Heinz Holliger
Beiseit/Alb-Chehr
David James countertenor
Elmar Schmid clarinet
Teodoro Anzellotti accordion
Johannes Nied double bass
Klaus Schmid clarinet
Paul Locher violin
Marcel Volken Schwyzerörgeli
Markus Tenisch Schwyzerörgeli
Oswald Bumann bass
Recorded 1992/1993, Schweizer Radio DRS, Studio Zürich (Alb-Chehr)
March 1994, Psychiatrische Klinik, Münsterlingen (Beiseit)
Engineer: Peter Laenger
Produced by Manfred Eicher
This earthly offering from Heinz Holliger finds the inimitable composer comfortably at home. As with in the more recent Schneewittchen, Holliger has chosen to set the words of Robert Walser in the whimsical collection of vignettes that is Beiseit (Apart), scored for countertenor, clarinet, accordion, and double bass. Focused, fecund, and delightful, these are highly perceptive pieces delineated in small brushstrokes that are few and far between. While certain sections—most notably “Und ging” (“And Went”)—are gorgeously lyrical, for the most part these pieces allow the texts at hand to dictate their own arrhythmias, thereby allowing an open intimacy to shine through. The performances are uniquely suited to the work (David James’s recitation is wonderful to hear for its stark contrast) and are impeccably recorded—in a psychiatric institute, no less. The epilogue “Im Mondschein” (“In Moonlight”) is particularly evocative, both in word and in feeling:
I thought when the night was deep
that the stars must be singing,
for, roused from my sleep,
I heard a gentle ringing.
But it was a little harp
that pierced the walls of my room,
and through the cold, the sharp
night it rang out like doom.
I thought of vain struggles, vain clinging,
the prayer, the curse breathed away,
and long I still heard the singing,
long awake I lay.
It is an introspective and unabashedly nocturnal coda, leading us out with a wolf’s distant cry.

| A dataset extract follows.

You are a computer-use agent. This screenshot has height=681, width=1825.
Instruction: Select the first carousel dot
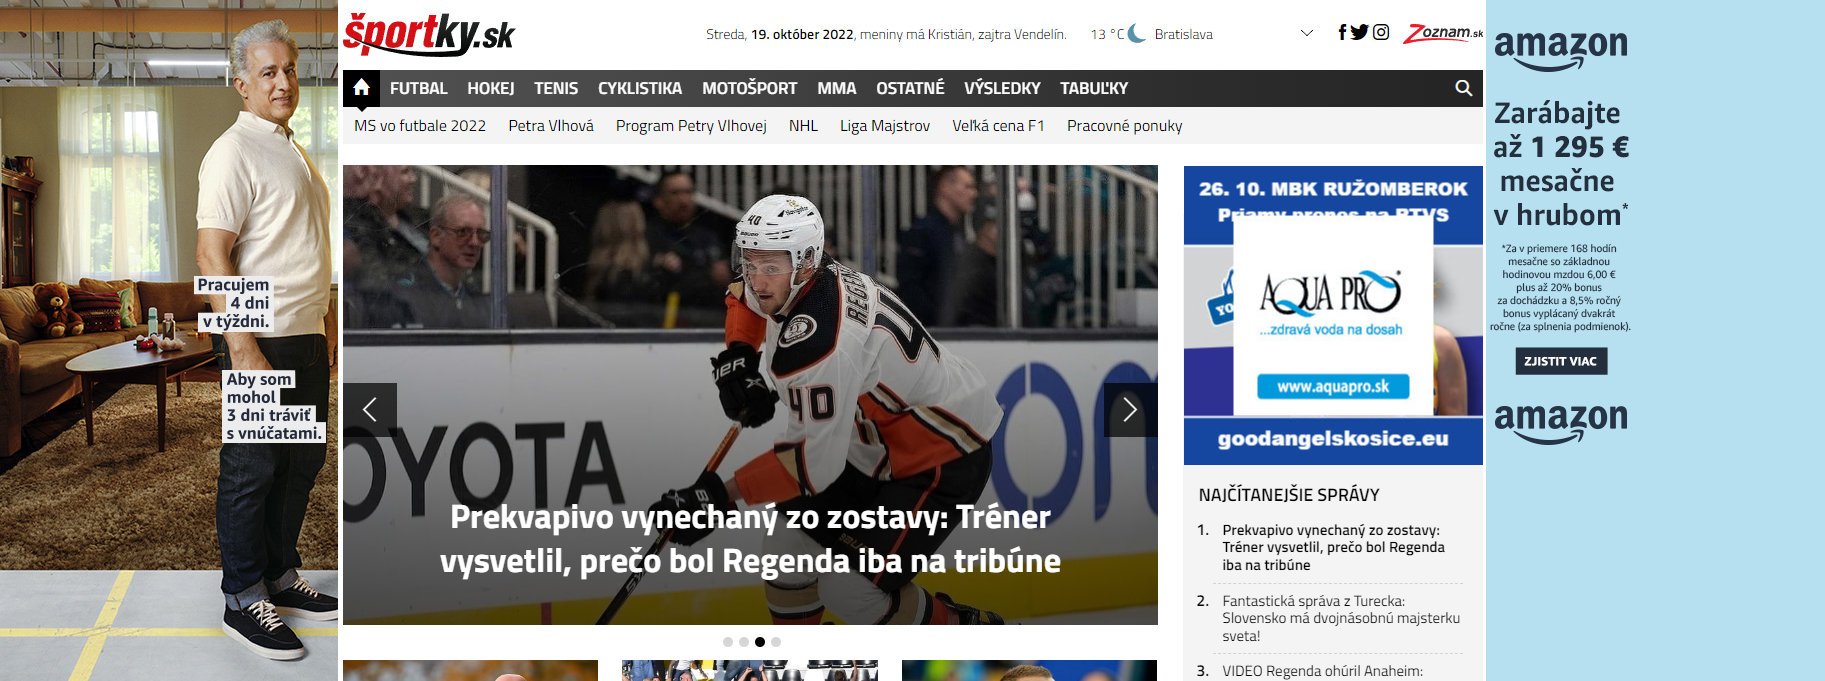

Alb-Chehr recounts the Valaisan tale of a cowherd’s ghostly encounter and the boorish village cheese-maker whose jealousy and prying ways lead him to a tragic end. The title means “return of the ghosts but also music of the Alps and music of ghosts,” and clearly outlines the divergent personalities of the music to follow. This piece plays like a Holligerian Peter and the Wolf and must have been a joy to compose. I say this not because Holliger is such a modernist that this was just a pleasurable one-off for him, but precisely because such music lies at the core of his process in its directness and unmitigated commitment to feeling.
Holliger is not one to impose his compositional will upon a text, but to become its willing ally. He composes from the heart and it is into the heart that his music directly falls.